Task details: The expected response is a copy of every line in the entries below that includes the word "Toggle".

(Source records)
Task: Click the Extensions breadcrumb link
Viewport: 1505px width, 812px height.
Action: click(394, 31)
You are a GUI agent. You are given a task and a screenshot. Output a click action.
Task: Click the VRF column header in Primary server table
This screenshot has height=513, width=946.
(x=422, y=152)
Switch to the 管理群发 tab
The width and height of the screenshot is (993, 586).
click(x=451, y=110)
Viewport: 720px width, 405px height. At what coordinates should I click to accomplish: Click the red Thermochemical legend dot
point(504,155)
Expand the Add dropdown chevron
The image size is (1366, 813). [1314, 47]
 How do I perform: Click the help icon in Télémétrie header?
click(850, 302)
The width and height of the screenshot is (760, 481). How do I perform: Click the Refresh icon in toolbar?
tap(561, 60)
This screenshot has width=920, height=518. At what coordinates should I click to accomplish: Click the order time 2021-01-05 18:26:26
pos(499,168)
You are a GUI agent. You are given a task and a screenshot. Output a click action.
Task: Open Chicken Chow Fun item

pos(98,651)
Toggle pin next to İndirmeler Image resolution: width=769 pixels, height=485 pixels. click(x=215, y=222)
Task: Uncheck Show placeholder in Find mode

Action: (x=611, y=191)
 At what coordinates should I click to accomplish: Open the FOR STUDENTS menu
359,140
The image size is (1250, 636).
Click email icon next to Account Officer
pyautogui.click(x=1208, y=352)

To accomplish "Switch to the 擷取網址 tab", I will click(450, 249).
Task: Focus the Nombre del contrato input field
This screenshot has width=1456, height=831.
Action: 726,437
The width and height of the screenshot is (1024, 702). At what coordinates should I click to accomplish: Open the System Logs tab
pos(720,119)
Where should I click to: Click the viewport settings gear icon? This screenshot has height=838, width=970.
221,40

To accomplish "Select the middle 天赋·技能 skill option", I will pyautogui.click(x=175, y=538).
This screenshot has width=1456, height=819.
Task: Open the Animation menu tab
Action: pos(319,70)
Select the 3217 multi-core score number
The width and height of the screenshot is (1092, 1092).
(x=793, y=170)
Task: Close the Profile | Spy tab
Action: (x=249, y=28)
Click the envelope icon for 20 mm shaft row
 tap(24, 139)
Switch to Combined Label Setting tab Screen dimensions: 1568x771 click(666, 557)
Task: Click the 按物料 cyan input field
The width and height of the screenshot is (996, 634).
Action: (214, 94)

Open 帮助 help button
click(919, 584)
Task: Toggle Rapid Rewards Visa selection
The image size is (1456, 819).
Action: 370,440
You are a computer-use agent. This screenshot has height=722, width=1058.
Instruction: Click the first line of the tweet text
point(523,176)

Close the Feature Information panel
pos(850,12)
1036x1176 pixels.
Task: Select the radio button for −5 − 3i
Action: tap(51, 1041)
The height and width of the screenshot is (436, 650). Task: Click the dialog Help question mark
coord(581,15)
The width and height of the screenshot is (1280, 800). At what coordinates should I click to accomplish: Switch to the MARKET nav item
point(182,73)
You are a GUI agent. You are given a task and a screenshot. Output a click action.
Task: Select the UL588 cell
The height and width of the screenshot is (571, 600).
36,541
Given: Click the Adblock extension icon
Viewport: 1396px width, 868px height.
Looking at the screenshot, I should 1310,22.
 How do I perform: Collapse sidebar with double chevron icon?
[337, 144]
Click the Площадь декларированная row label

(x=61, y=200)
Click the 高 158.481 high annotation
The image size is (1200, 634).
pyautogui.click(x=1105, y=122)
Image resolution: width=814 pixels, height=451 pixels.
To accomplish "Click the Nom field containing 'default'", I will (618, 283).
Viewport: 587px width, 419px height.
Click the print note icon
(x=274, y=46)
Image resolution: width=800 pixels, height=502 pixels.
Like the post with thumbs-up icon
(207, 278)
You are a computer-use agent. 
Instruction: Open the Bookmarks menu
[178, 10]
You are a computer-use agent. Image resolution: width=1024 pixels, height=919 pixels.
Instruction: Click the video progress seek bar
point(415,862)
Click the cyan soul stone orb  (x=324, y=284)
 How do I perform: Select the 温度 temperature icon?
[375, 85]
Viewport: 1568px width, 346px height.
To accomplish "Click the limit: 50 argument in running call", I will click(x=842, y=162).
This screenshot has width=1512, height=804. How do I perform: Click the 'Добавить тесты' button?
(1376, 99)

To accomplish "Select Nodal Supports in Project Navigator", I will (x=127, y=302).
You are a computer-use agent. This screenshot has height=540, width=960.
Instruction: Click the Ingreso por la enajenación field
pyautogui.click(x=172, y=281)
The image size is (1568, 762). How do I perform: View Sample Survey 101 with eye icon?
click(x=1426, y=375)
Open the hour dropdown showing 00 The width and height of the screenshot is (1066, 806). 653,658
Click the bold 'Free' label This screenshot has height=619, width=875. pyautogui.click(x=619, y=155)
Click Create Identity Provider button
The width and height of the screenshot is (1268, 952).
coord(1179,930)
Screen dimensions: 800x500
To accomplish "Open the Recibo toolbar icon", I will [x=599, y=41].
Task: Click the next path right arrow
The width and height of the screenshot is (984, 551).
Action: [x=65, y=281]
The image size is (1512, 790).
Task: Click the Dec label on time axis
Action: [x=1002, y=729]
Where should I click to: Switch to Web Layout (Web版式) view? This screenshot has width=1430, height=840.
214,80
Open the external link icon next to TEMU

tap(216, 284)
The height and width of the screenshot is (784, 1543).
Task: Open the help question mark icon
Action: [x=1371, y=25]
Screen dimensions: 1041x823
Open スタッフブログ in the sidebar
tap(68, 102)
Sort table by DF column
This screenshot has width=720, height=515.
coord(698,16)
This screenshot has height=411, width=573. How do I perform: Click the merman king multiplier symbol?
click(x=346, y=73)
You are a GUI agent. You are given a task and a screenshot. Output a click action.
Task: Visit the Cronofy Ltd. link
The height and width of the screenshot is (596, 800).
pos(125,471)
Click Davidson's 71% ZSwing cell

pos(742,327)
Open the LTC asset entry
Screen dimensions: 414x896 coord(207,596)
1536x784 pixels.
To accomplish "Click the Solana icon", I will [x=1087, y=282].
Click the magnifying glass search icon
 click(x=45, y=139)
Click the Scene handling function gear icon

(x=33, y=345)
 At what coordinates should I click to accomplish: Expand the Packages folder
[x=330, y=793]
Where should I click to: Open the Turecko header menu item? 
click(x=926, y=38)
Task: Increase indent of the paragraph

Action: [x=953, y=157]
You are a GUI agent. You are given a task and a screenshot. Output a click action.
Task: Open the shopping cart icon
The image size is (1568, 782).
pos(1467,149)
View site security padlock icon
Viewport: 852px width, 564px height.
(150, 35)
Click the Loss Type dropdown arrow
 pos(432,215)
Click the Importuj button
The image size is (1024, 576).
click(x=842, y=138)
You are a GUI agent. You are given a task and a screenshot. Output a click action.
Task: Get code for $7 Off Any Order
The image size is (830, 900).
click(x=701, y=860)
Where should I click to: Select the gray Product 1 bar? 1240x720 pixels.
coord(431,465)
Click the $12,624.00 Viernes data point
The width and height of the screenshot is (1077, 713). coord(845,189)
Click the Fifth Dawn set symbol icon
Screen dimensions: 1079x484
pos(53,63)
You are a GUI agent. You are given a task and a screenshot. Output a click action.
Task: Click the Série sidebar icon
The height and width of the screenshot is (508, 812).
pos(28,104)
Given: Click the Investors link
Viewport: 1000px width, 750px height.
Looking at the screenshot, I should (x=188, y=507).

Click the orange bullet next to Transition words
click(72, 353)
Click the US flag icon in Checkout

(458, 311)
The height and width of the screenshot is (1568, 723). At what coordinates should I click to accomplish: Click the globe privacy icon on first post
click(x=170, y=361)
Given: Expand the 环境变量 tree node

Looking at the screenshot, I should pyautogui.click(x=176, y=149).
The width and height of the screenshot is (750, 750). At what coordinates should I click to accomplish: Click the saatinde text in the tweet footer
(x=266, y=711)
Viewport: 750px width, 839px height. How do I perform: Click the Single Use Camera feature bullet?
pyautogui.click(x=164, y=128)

Solution below:
Toggle pin next to İndirmeler Image resolution: width=769 pixels, height=485 pixels. click(x=215, y=222)
Task: Toggle Rapid Rewards Visa selection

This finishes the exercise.